On March 30, 2000, the Company purchased all of the outstanding shares
of Penobscot Shoe Company ("Penobscot") from a related party for
approximately $18,218,000, including direct costs of the acquisition.
Penobscot is also engaged in the import and sale of footwear. The
acquisition of Penobscot has been accounted for under the purchase
method of accounting and accordingly, the operating results of
Penobscot have been included in the Company's consolidated financial
statements since the date of acquisition. The allocation of the
purchase price to the fair market value of assets and liabilities
acquired was finalized in 2001 and totaled approximately $20,387,000
and $4,031,000 respectively. The excess of the aggregate purchase price
over the estimated fair market value of the net assets acquired
("goodwill") was approximately $1,862,000.
PRINCIPLES OF CONSOLIDATION--The consolidated financial statements
consist of Phoenix Footwear Group, Inc. and its wholly-owned
subsidiary, Penobscot Shoe Company. Intercompany accounts and
transactions have been eliminated in consolidation.
ESTIMATES--The preparation of financial statements in conformity with
accounting principles generally accepted in the United States of
America requires management to make estimates and assumptions that
affect the reported amounts of assets and liabilities and disclosure of
contingent assets and liabilities at the date of the financial
statements and the reported amounts of revenues and expenses during the
reporting period. Actual results could differ from those estimates.
INVENTORIES--Inventories are stated at the lower of cost or market.
Cost is determined on a first-in, first-out basis. Inventories consist
of finished goods.
- 7 -
PLANT AND EQUIPMENT AND ACCUMULATED DEPRECIATION--Plant and equipment
is stated at cost, less accumulated depreciation. Expenditures for
maintenance and repairs are charged to earnings as incurred.
Replacements of significant items and major renewals and betterments
are capitalized. Depreciation is computed using estimated useful lives
under the straight-line method as follows:
Buildings 20 years
Machinery and equipment 10 years
Computers 4 years
Vehicles 4 years
Furniture and fixtures 8 years
OTHER ASSETS--Other assets consist primarily of deferred financing
costs as of December 31, 2002 and 2001 which are being amortized over
the term of the related debt instruments. Accumulated amortization as
of December 31, 2002 and 2001 totaled $442,000 and $330,000,
respectively.
GOODWILL--Effective January 1, 2002, the Company changed its method of
accounting for goodwill to conform with Statement of Financial
Accounting Standards (SFAS) No. 142, Goodwill and Other Intangible
Assets. SFAS No. 142 discontinues the practice of amortizing goodwill
and initiates an annual review for impairment. Impairment would be
examined more frequently if certain indicators are encountered. The
Company determined that there was no impairment of goodwill to be
recorded during the year ended December 31, 2002.

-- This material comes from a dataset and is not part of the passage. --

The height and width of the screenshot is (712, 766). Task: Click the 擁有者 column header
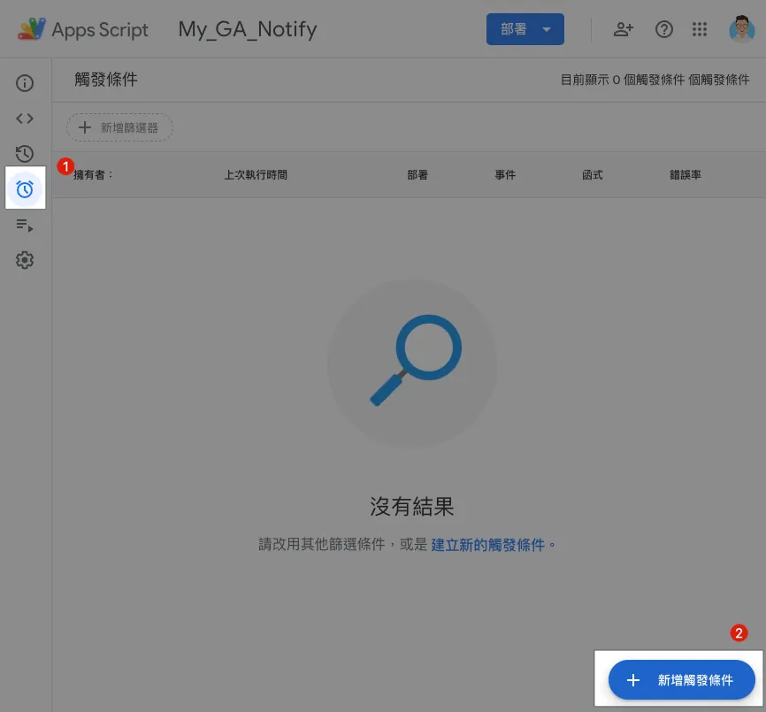point(94,175)

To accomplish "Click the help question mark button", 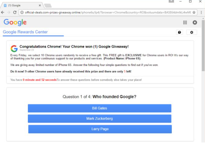I will (x=179, y=32).
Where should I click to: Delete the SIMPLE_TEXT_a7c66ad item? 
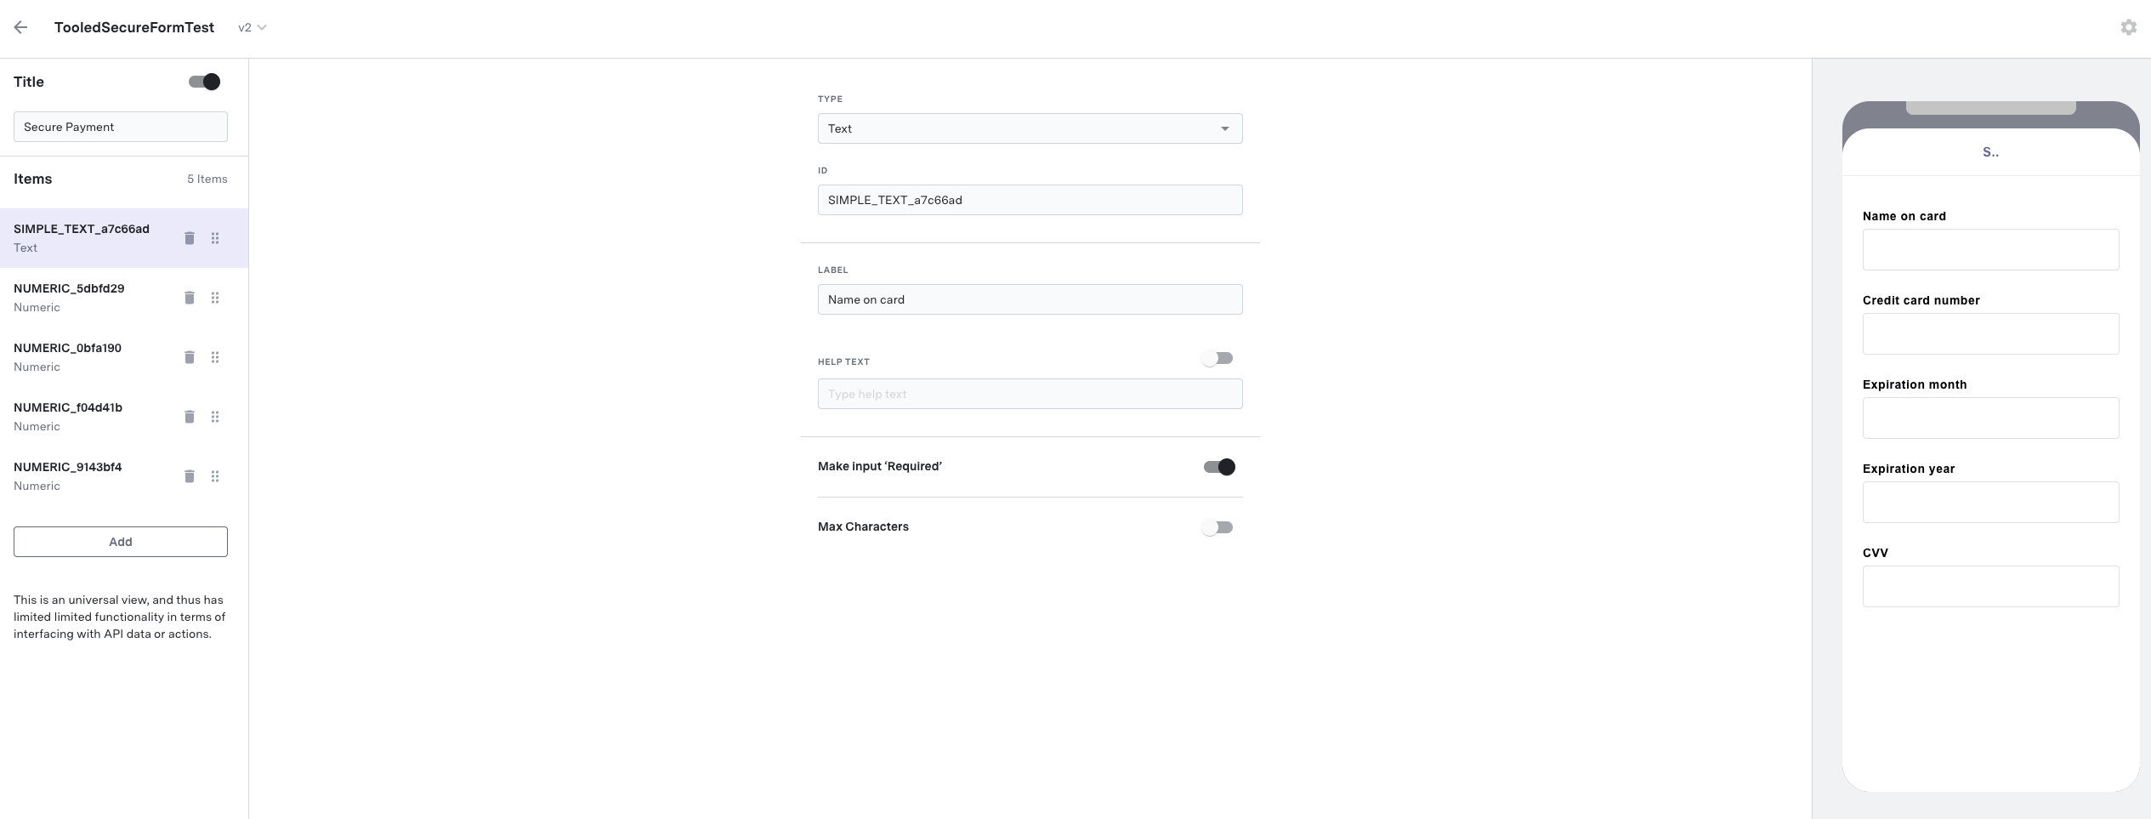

Actual results of operations for each of the three years in the period
ended December 31, 2002 and as adjusted results of operations for 2001
and 2000 had the nonamortization provisions of SFAS No. 142 been
applied in those periods are as follows:
2002 2001 2000
Net earnings (loss):
As reported $ 1,703,000 $ 1,370,000 $ (682,000)
Goodwill amortization 204,000 13,000
------------- ------------- -------------
As adjusted $ 1,703,000 $ 1,574,000 $ (669,000)
============= ============= =============
Basic earnings (loss) per share:
As reported $ 1.00 $ .87 $ (.43)
As adjusted $ 1.00 $ 1.00 $ (.43)
Diluted earnings (loss) per share:
As reported $ .91 $ .83 $ (.43)
As adjusted $ .91 $ .95 $ (.43)
ASSET IMPAIRMENTS--Effective January 1, 2002, the Company adopted the
provisions of SFAS No. 144, Accounting for the Impairment or Disposal
of Long-Lived Assets, which replaces SFAS No. 121 and the accounting
and reporting provisions of APB Opinion No. 30. The Company
periodically reviews the carrying value of its long-lived assets for
impairment whenever events or changes in circumstances indicate that
the carrying value of assets may not be recoverable. Identification of
any impairment would include a comparison of estimated future operating
cash flows anticipated to be generated during the remaining life of the
assets with their net carrying value. An impairment loss would be
recognized as the amount by which the carrying value of the assets
exceeds their fair value. The Company recorded an impairment loss
associated with property held at December 31, 2002 totaling $84,000 in
2002, which is included within the account classification entitled
other expenses, net in the accompanying 2002
- 8 -
consolidated statement of operations (see Note 8). In addition, the
Company recorded an impairment loss associated with property totaling
$208,000 in 2000, which is included within the account classification
entitled other expenses, net in the accompanying 2000 consolidated
statement of operations (see Note 8).
REVENUE RECOGNITION--Revenues are recognized when products are shipped
as all risk of loss transfers to the Company's customer upon shipment.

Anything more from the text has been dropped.